• [What to do]
Leave out the pictures and output exactly the lines below from the one with "Как установить фото на аватарку ГК (56, 1665)" down to the one with "October 2022 (61, 1699)", both of them included.

• [Records supplied]
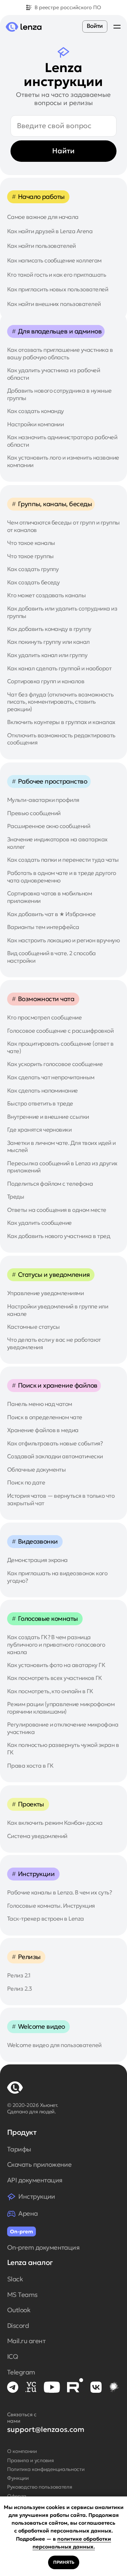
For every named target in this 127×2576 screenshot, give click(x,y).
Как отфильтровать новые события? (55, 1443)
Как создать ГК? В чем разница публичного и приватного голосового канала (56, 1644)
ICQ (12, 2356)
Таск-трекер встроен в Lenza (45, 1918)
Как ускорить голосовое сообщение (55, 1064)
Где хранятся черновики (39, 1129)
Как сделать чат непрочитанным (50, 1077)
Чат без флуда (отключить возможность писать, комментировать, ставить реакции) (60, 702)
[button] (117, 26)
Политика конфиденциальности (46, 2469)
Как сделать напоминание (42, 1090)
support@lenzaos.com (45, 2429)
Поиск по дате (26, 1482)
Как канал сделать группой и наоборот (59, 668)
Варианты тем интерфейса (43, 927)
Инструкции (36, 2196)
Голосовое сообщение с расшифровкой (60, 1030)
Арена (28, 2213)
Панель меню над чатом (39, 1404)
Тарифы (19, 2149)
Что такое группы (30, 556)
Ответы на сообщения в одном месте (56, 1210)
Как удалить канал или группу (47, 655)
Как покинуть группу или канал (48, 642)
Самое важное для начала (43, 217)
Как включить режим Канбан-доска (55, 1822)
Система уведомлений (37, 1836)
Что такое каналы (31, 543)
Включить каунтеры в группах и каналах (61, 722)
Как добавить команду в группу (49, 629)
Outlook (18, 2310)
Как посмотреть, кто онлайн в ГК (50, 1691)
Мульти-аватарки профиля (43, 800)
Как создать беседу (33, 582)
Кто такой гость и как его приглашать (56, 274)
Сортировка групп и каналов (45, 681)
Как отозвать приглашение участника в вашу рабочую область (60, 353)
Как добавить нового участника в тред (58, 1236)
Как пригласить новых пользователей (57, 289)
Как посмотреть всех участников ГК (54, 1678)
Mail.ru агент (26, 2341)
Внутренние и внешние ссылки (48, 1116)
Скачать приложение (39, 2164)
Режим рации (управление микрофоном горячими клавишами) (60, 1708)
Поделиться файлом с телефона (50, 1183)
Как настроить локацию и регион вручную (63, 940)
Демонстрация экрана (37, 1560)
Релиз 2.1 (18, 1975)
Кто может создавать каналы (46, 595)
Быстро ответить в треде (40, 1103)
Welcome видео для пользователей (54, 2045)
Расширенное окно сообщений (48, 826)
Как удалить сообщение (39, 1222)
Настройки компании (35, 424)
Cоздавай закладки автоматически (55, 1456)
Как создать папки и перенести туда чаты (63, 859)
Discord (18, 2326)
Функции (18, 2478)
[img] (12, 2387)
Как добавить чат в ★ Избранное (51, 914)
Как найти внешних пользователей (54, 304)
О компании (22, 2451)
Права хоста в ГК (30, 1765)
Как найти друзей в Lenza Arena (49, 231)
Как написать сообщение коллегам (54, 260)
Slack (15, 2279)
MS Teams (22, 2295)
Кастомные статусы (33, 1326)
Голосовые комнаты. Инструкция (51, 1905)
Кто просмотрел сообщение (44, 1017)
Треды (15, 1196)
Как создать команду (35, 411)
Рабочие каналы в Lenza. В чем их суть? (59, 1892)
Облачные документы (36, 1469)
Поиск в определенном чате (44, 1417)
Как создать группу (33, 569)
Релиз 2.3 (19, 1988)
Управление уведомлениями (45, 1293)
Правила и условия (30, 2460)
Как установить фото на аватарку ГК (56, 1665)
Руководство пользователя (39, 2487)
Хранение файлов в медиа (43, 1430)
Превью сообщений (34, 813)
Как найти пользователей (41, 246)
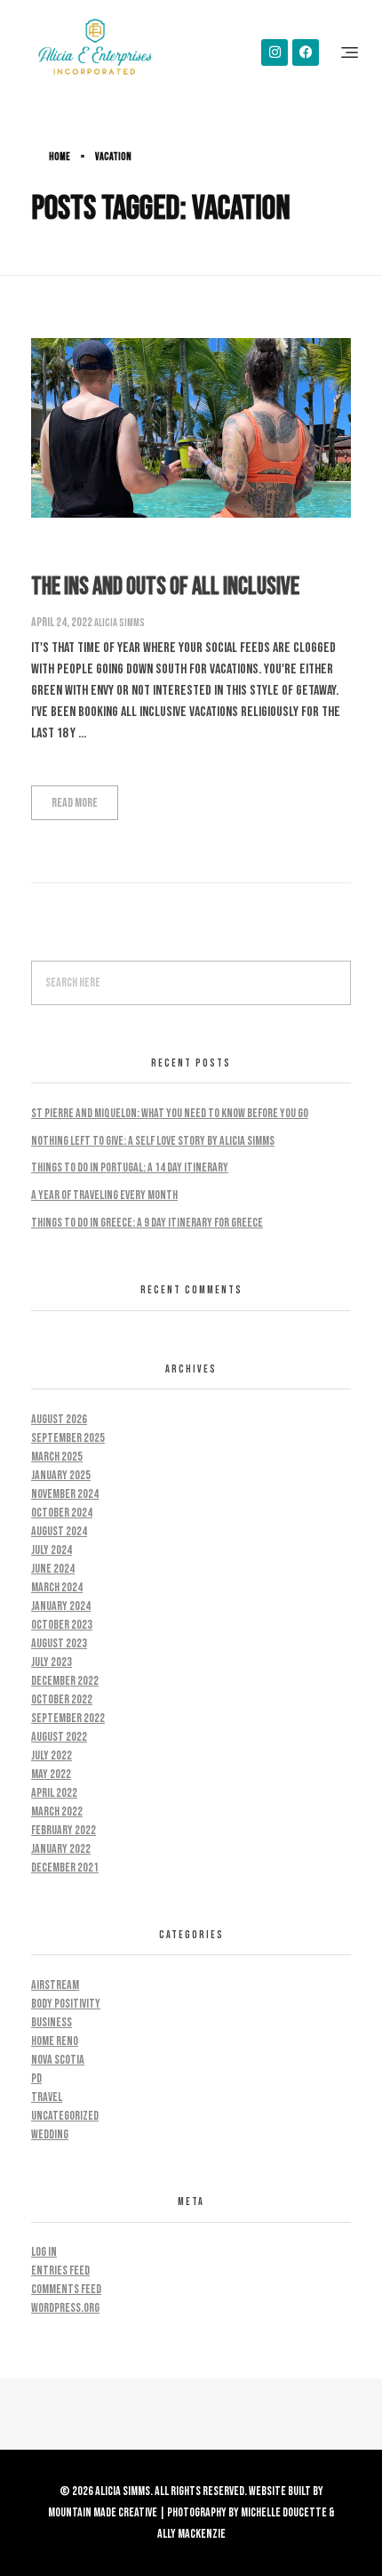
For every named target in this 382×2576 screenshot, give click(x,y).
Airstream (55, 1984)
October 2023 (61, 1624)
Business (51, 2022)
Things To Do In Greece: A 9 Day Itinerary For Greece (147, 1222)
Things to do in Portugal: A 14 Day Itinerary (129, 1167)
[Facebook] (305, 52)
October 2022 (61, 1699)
==
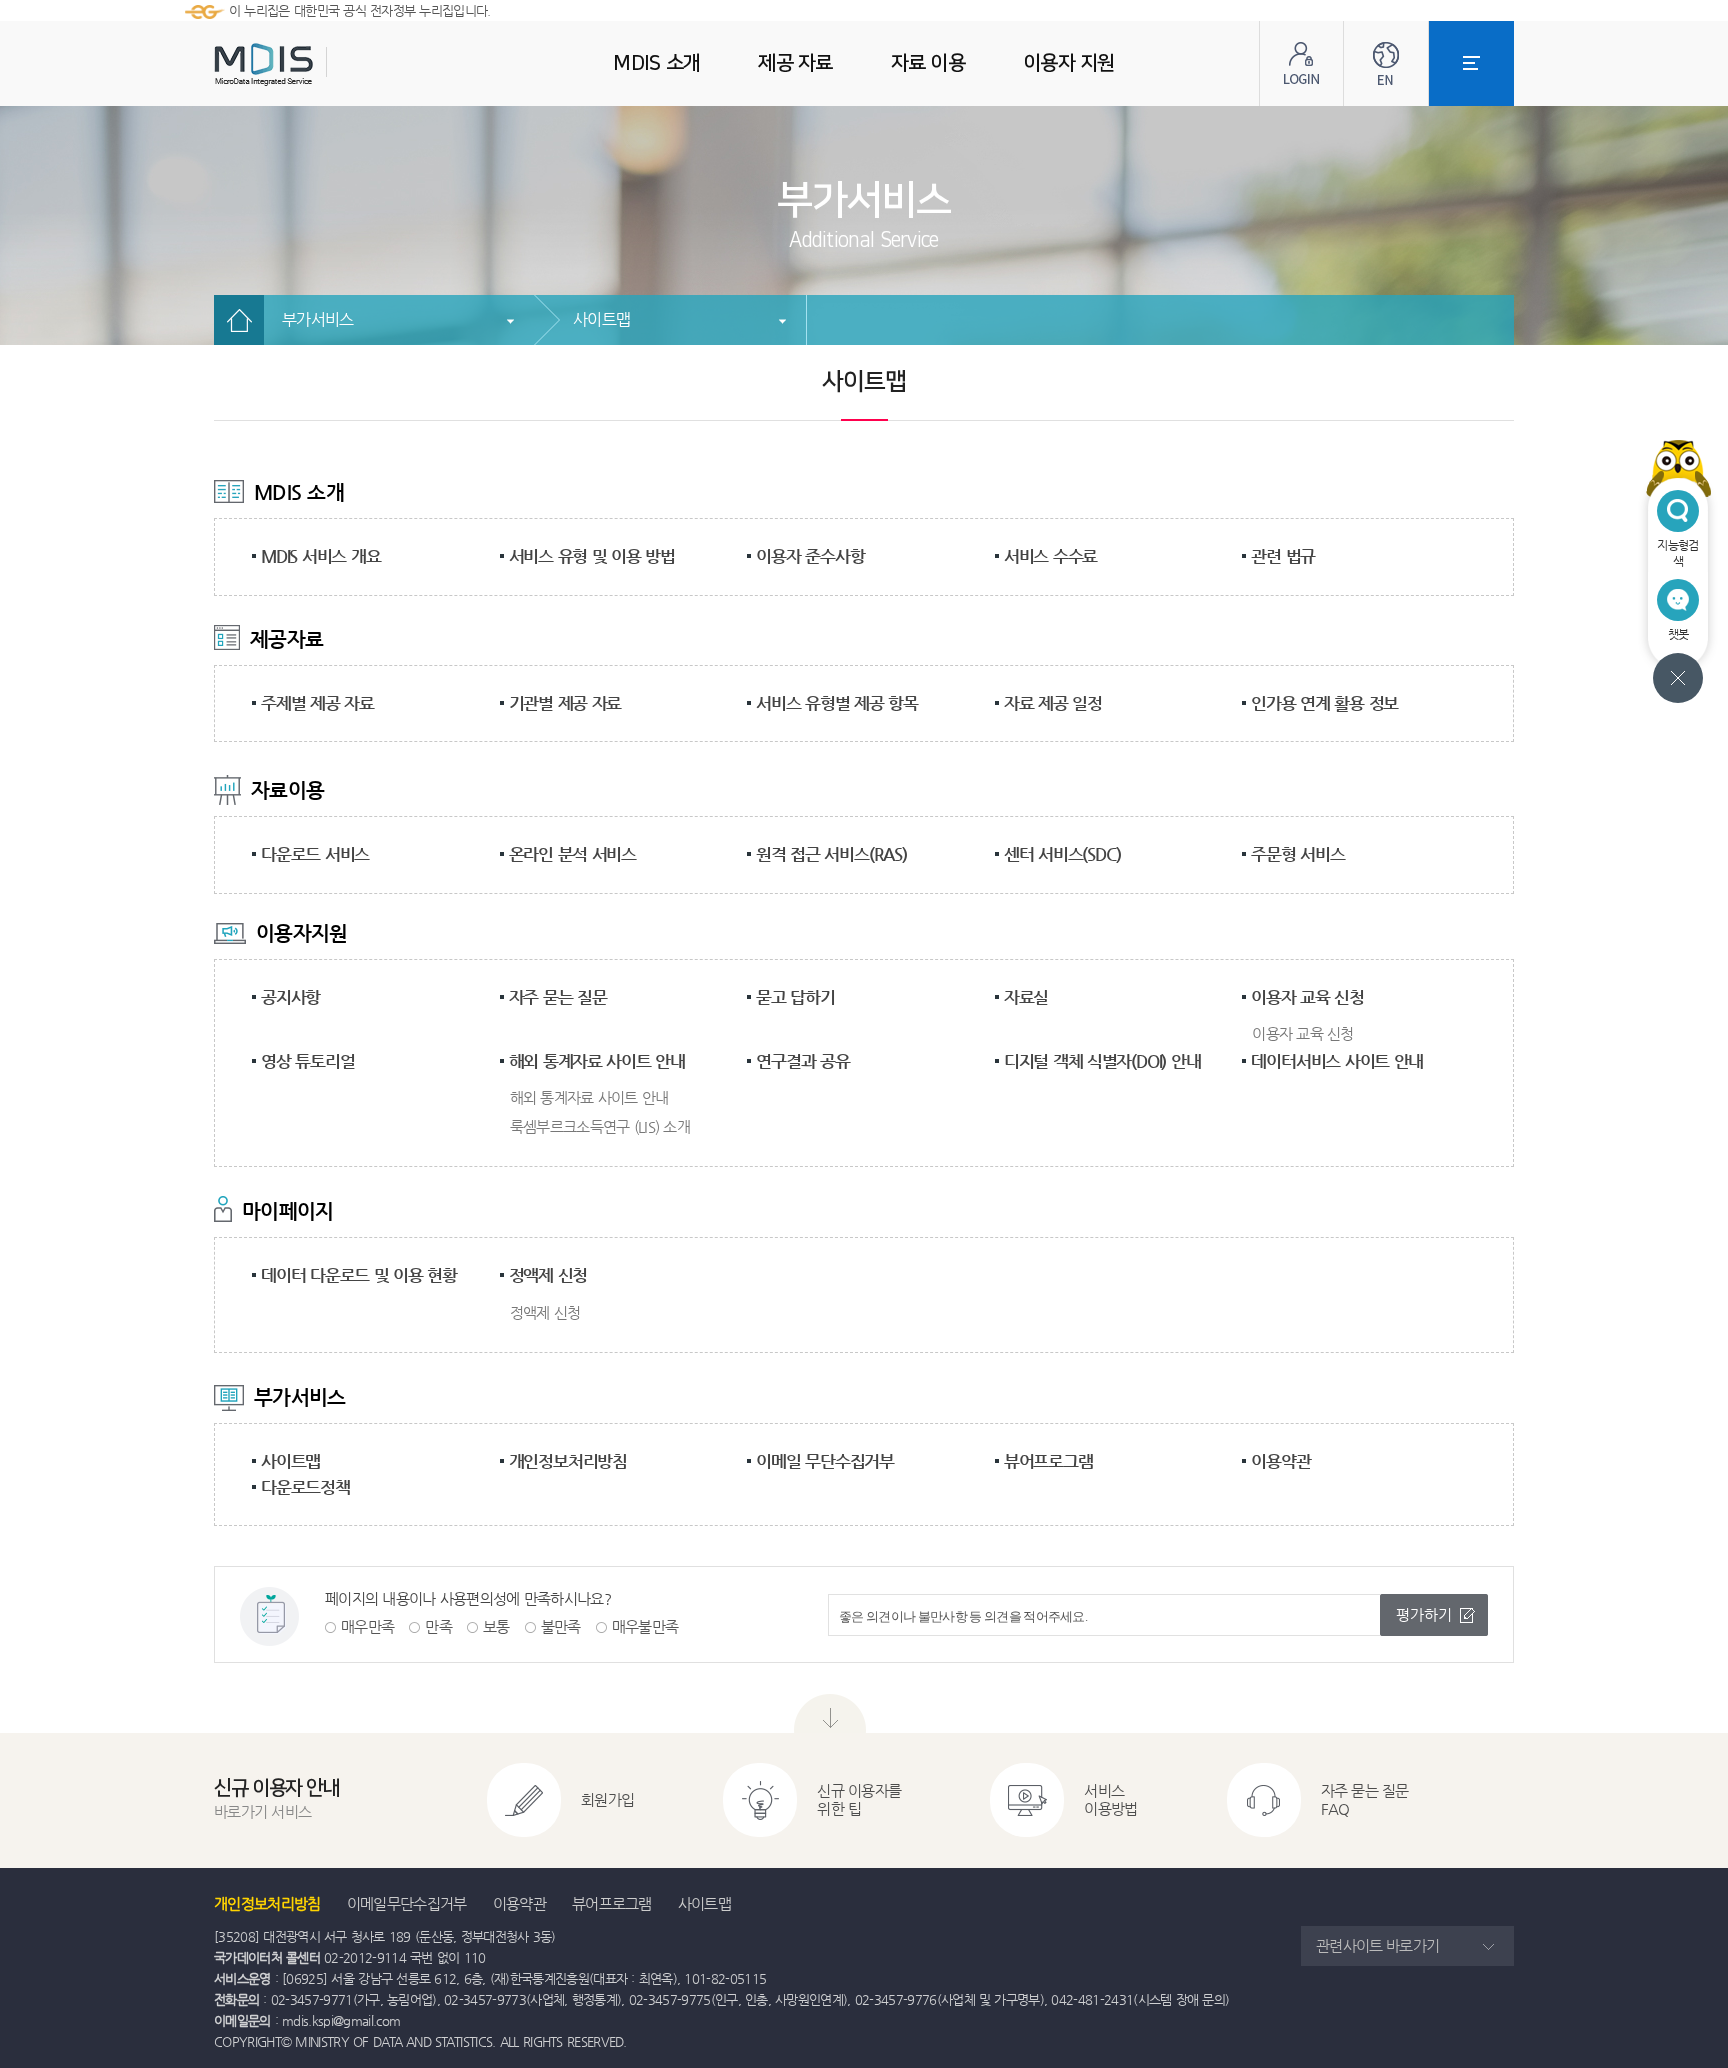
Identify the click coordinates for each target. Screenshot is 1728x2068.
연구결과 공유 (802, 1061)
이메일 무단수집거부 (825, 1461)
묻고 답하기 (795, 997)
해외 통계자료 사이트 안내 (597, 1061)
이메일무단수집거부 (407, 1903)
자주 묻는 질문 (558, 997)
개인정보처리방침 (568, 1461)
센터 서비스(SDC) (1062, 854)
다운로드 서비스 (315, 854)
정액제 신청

• [Result of this exercise]
Как установить фото на аватарку ГК (56, 1665)
Руководство пользователя (39, 2487)
Хранение файлов в медиа (43, 1430)
Превью сообщений (34, 813)
Как найти пользователей (41, 246)
For every named target in this 382×2576 screenshot, give click(x,y).
Airstream (55, 1984)
October 2023 (61, 1624)
Business (51, 2022)
Things To Do In Greece: A 9 Day Itinerary For Greece (147, 1222)
Things to do in Portugal: A 14 Day Itinerary (129, 1167)
[Facebook] (305, 52)
October 2022 (61, 1699)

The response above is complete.